++++ Listed entries ++++

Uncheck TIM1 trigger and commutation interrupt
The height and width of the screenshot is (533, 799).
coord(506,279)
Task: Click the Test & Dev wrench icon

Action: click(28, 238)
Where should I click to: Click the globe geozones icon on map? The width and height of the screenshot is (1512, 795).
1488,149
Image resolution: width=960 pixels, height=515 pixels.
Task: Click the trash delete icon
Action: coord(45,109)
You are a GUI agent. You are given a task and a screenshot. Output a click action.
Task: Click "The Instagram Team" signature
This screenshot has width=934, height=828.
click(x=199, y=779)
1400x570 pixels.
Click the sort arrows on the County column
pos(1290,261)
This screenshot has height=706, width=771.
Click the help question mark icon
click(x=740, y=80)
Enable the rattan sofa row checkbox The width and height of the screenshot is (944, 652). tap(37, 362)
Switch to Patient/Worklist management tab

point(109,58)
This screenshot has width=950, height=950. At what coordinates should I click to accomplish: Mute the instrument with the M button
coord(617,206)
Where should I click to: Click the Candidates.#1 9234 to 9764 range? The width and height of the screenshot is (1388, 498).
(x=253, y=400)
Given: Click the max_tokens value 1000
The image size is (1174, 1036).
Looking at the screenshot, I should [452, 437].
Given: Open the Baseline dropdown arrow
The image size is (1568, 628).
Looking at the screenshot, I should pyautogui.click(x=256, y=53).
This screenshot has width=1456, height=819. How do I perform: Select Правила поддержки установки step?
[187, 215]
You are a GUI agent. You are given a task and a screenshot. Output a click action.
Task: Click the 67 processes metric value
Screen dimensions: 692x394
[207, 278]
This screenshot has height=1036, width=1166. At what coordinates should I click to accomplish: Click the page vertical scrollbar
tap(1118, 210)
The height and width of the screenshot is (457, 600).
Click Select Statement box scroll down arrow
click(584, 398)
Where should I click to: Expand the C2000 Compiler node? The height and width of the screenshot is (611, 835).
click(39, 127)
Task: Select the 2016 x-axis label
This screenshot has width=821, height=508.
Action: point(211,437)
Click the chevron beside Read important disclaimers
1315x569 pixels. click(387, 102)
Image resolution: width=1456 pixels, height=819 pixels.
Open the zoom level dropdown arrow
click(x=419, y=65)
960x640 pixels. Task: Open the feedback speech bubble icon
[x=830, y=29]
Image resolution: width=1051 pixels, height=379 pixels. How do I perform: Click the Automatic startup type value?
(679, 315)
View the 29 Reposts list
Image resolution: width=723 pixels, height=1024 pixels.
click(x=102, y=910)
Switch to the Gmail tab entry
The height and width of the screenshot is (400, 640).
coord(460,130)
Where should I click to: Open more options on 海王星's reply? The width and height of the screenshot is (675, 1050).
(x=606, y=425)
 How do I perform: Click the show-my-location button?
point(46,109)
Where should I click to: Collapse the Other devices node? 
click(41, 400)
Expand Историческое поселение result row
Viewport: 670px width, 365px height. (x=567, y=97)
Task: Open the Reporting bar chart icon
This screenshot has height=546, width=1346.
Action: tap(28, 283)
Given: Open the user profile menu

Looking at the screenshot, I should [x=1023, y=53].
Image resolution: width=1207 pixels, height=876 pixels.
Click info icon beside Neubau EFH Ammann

++++

Goal of the exercise:
Output the material verbatim.

Solution to this exercise:
Uncheck TIM1 trigger and commutation interrupt
The height and width of the screenshot is (533, 799).
coord(506,279)
Task: Click the Test & Dev wrench icon

Action: click(28, 238)
Where should I click to: Click the globe geozones icon on map? The width and height of the screenshot is (1512, 795).
1488,149
Image resolution: width=960 pixels, height=515 pixels.
Task: Click the trash delete icon
Action: coord(45,109)
You are a GUI agent. You are given a task and a screenshot. Output a click action.
Task: Click "The Instagram Team" signature
This screenshot has width=934, height=828.
click(x=199, y=779)
1400x570 pixels.
Click the sort arrows on the County column
pos(1290,261)
This screenshot has height=706, width=771.
Click the help question mark icon
click(x=740, y=80)
Enable the rattan sofa row checkbox The width and height of the screenshot is (944, 652). tap(37, 362)
Switch to Patient/Worklist management tab

point(109,58)
This screenshot has width=950, height=950. At what coordinates should I click to accomplish: Mute the instrument with the M button
coord(617,206)
Where should I click to: Click the Candidates.#1 9234 to 9764 range? The width and height of the screenshot is (1388, 498).
(x=253, y=400)
Given: Click the max_tokens value 1000
The image size is (1174, 1036).
Looking at the screenshot, I should [452, 437].
Given: Open the Baseline dropdown arrow
The image size is (1568, 628).
Looking at the screenshot, I should pyautogui.click(x=256, y=53).
This screenshot has width=1456, height=819. How do I perform: Select Правила поддержки установки step?
[187, 215]
You are a GUI agent. You are given a task and a screenshot. Output a click action.
Task: Click the 67 processes metric value
Screen dimensions: 692x394
[207, 278]
This screenshot has height=1036, width=1166. At what coordinates should I click to accomplish: Click the page vertical scrollbar
tap(1118, 210)
The height and width of the screenshot is (457, 600).
Click Select Statement box scroll down arrow
click(584, 398)
Where should I click to: Expand the C2000 Compiler node? The height and width of the screenshot is (611, 835).
click(39, 127)
Task: Select the 2016 x-axis label
This screenshot has width=821, height=508.
Action: point(211,437)
Click the chevron beside Read important disclaimers
1315x569 pixels. click(387, 102)
Image resolution: width=1456 pixels, height=819 pixels.
Open the zoom level dropdown arrow
click(x=419, y=65)
960x640 pixels. Task: Open the feedback speech bubble icon
[x=830, y=29]
Image resolution: width=1051 pixels, height=379 pixels. How do I perform: Click the Automatic startup type value?
(679, 315)
View the 29 Reposts list
Image resolution: width=723 pixels, height=1024 pixels.
click(x=102, y=910)
Switch to the Gmail tab entry
The height and width of the screenshot is (400, 640).
coord(460,130)
Where should I click to: Open more options on 海王星's reply? The width and height of the screenshot is (675, 1050).
(x=606, y=425)
 How do I perform: Click the show-my-location button?
point(46,109)
Where should I click to: Collapse the Other devices node? 
click(41, 400)
Expand Историческое поселение result row
Viewport: 670px width, 365px height. (x=567, y=97)
Task: Open the Reporting bar chart icon
This screenshot has height=546, width=1346.
Action: tap(28, 283)
Given: Open the user profile menu

Looking at the screenshot, I should [x=1023, y=53].
Image resolution: width=1207 pixels, height=876 pixels.
Click info icon beside Neubau EFH Ammann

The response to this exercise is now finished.